One may characterize the reddish paintings of the Varengeville I set as the calm before the storm, but bearing ominous signs of menace in the offing. A great black bird, with an alarmingly distended phallic appendage, here fills the night sky over the form of a great earth mother. 'The backgrounds are very suggestive: impregnation of red in the first series,' Dupin wrote, '…the colour is very intense: these touches are like sparks in the night' (op. cit., 2012, p. 243). 'Red sky at morning,' the old saying goes, 'shepherd take warning.' If he were gazing eastward, Miró has caught sight of a black sun rising on the horizon, an inauspicious sign. Or if looking westward, the setting black sun, as if burnt out, lightless and cold, may betoken a world destined to become barren and lifeless. Nevertheless, the overall import of the imagery is visionary in a truly cosmic dimension, and so strikingly animated that Miró projects more a sense of profound mystery and wonderment than any inclination toward foreboding and despair.

Indeed, during the first months of the war in France, apart from a few air raids and limited ground incursions, the western front remained relatively quiet, a lull or reprieve that the British and French dubbed 'the phony war.' The French military felt secure in the strength of their Maginot line, a vast network of supposedly impregnable fortresses that faced the Rhine. Varengeville likewise provided for Miró at least a temporary sense of refuge, a 'splendid isolation' from events of the day, in which he could paint. He and his family walked along the Channel beaches at night, reveling in the vast array of stars, constellations and galactic swirls, which he rendered in L’Oiseau-nocturne. 'At Varengeville-sur-Mer, in 1939, I began a new stage in my work which had its source in music and nature,' the artist explained to James Johnson Sweeney in 1948. 'I felt a deep desire to escape. I closed myself within myself purposely. The night, music, and the stars began to play a major role in suggesting my paintings' (M. Rowell, ed., Joan Miró: Selected Writings and Interviews, Boston, 1986, p. 209). The image of l’échelle de l’évasion, 'the ladder of escape,' does in fact provide the title for both a Varengeville II painting (Dupin, no. 626), and the second of the Constellations (31 January 1940; Dupin, no. 629).
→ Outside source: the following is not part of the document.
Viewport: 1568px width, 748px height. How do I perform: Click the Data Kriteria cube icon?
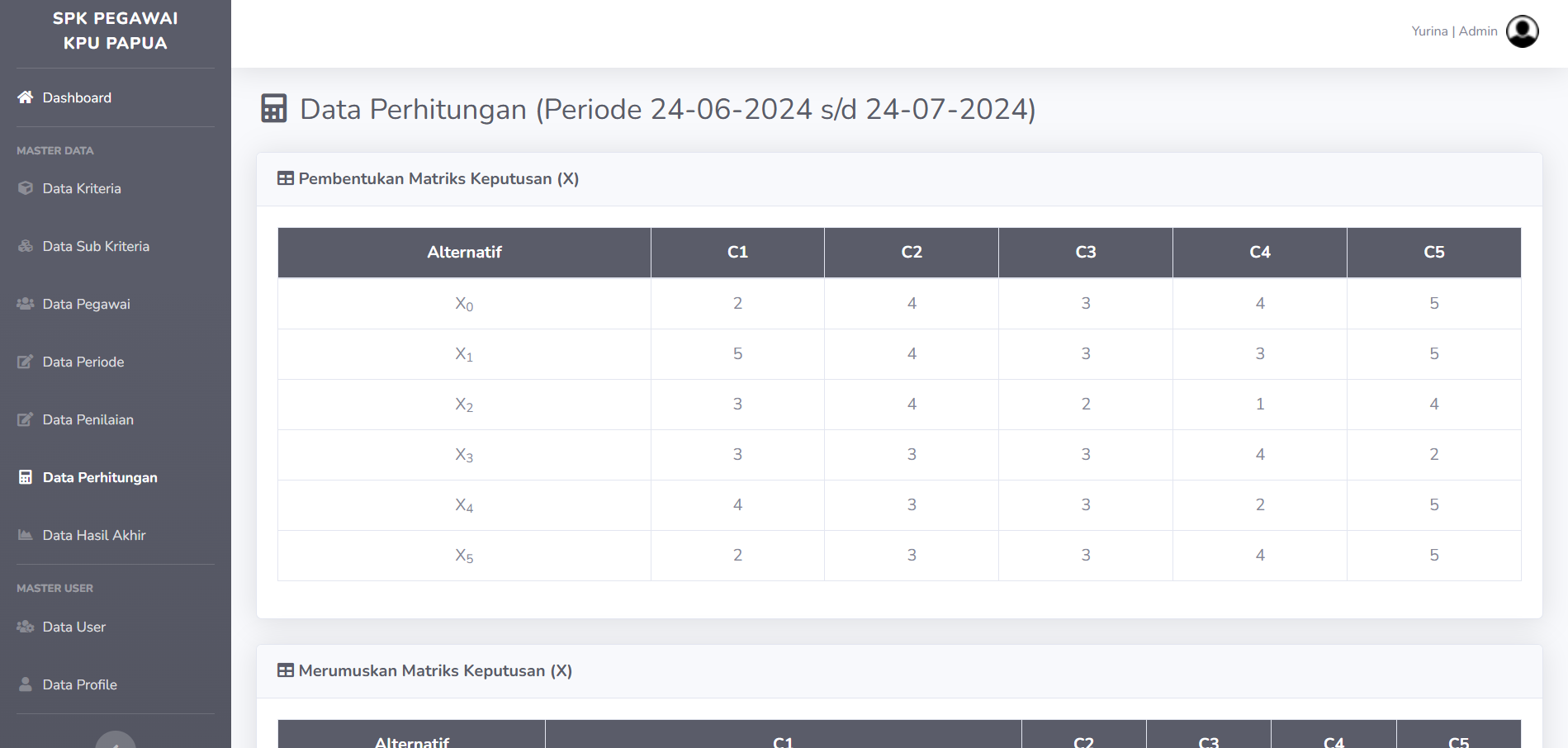(26, 188)
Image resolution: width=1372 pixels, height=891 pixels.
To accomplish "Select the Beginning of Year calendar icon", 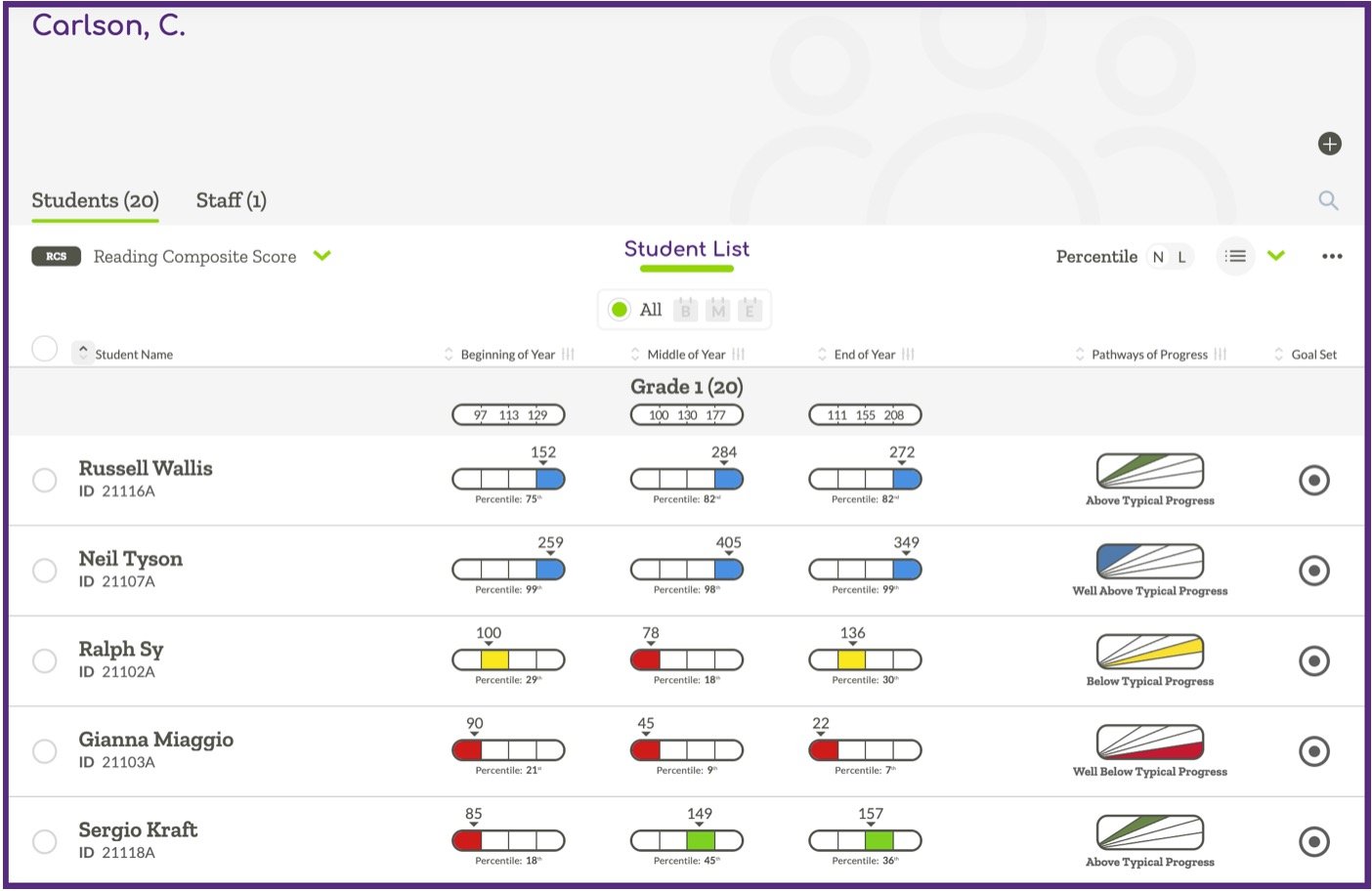I will [685, 311].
Because of the war, none of the Varengeville paintings could be included in Miró’s first ever retrospective, which James Johnson Sweeney curated for the Museum of Modern Art, New York, and was viewed November 1941-January 1942. The Constellations, shipped from Barcelona (where, after a spell in Palma, Mallorca, Miró spent most of the rest of the war) were first seen at the Pierre Matisse Gallery, New York, in January-February 1945. Both exhibitions had a major impact on the young American painters who would constitute the pioneering post-war New York School. Concluding his text for the 1941 MoMA retrospective catalogue, Sweeney praised Miró for having 'carried on most consistently those researches which have brought western painting from the austere disciplines of cubism to new forms and new evocations… Miró’s vitality, laughter, naïve lyricism and love of life are, today, auguries of the new painting in a new period which is to come' (Joan Miró, exh. cat., the Museum of Modern Art, New York, 1941, p. 78).